Total Patterns:  148474


Format the data in a way an LSTM model can understand. 

The input is put into a table of sample patterns and the character at each step in the pattern. It is then scaled between 0 and 1 for easier interpretation by the LSTM model by dividing the entire table by the number of unique characters in the language.

The output is formatted so the model can easily calculate the loss function (how much error there is between the actual value and the predicted value) between the different possible output characters with one hot encoding. All the different characters (represented as integers from a conversion in the last cell) become their own column. A character is represented as a 1 for that column in a row of 0s for every other column. 

In [11]:
# define feature data. Use an array that reshapes the input array so the first dimension is the input samples, 
# the second dimension is the time steps or sequence length
X = np.reshape(dataX, (n_patterns, seq_length, 1))
# normalize input data to floating point values between 0 and 1
X = X / float(n_vocab)
# one hot encode the output variable
y = to_categorical(dataY)

Now our data is in a format a recurrent neural network will understand: Patterns of input characters of length seq_length that map to one-hot encoded output characters of length 1. One way to tune this model would be to change how long seq_length is. We used 100 for this project, but trying different lengths could yield different resuts. It also makes sense to me to make each pattern a full sentence. I think that would teach the model better grammar structures, sentence lengths, punctuation, etc. 

## Train Model

Here we will define what our model will look like: how many layers of a neural network it will have, what those layers do, and how the model weights will be improved for better predictive ability. 
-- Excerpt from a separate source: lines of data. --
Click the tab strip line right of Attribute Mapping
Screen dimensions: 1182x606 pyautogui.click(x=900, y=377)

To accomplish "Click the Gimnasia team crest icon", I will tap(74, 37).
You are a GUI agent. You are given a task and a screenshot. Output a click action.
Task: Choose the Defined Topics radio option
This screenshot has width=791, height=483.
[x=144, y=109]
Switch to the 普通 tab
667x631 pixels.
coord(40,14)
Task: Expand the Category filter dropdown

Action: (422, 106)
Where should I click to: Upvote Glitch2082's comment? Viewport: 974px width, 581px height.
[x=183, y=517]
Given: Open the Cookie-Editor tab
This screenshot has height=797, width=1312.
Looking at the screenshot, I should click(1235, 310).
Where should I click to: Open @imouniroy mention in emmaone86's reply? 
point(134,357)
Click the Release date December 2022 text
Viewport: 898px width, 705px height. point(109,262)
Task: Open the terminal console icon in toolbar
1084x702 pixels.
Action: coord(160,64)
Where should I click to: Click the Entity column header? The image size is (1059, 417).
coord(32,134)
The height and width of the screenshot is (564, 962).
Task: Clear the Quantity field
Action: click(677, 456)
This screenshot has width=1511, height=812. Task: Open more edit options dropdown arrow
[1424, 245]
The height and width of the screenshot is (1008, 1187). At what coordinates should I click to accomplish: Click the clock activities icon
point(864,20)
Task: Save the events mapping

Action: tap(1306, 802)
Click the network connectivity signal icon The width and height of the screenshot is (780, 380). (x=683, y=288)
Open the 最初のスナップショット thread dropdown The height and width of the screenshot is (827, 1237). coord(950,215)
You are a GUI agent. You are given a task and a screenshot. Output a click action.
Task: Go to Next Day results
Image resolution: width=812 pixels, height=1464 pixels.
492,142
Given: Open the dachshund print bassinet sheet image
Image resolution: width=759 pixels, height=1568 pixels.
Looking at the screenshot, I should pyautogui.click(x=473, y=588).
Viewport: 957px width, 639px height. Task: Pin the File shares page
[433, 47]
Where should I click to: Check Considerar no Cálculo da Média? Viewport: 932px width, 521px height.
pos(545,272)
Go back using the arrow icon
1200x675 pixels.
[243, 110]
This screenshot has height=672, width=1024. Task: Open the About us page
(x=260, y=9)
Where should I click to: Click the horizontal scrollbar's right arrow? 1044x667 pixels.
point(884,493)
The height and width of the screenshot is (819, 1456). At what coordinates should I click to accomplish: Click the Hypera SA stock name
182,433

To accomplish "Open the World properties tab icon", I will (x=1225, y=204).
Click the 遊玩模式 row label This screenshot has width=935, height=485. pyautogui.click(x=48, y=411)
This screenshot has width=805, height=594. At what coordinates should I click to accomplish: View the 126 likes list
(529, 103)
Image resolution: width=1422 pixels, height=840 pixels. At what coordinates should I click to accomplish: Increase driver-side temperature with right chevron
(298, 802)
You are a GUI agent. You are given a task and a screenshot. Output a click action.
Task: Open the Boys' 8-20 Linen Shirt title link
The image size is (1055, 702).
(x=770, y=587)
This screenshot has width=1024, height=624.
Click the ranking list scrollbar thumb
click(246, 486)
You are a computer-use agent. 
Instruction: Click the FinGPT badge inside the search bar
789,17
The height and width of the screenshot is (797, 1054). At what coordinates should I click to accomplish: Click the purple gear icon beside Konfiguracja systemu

The LSTM layer uses short and long term memory to pass on predictions of the next character in the sequence. The dropout layer prevents overfitting to the training data by pruning a percentage of random neurons so they don't remember their prediction. This helps the model from recreating the exact text of Alice in Wonderland. The dense layer condenses all the inputs into probabilities of each of the 46 unique characters in the language being the next character to produce an output. 

The activation function decides whether a neuron should fire or not, which influences the output of the model. Softmax activation is a function that is good to use with mutli-class classification problems. 

When the model compiles, it measures the loss of the model (difference between prediction and true value) with a function called categorical cross entropy, which works well with categorical data. The optimizer function adjusts the weights of the neural network to minimize the loss function during backpropagation. Adam is a type of optimizer function. 

In [12]:
# Create Long Short Term Memory Recurrent Neural Network

# type of model adds layers sequentially
model = Sequential()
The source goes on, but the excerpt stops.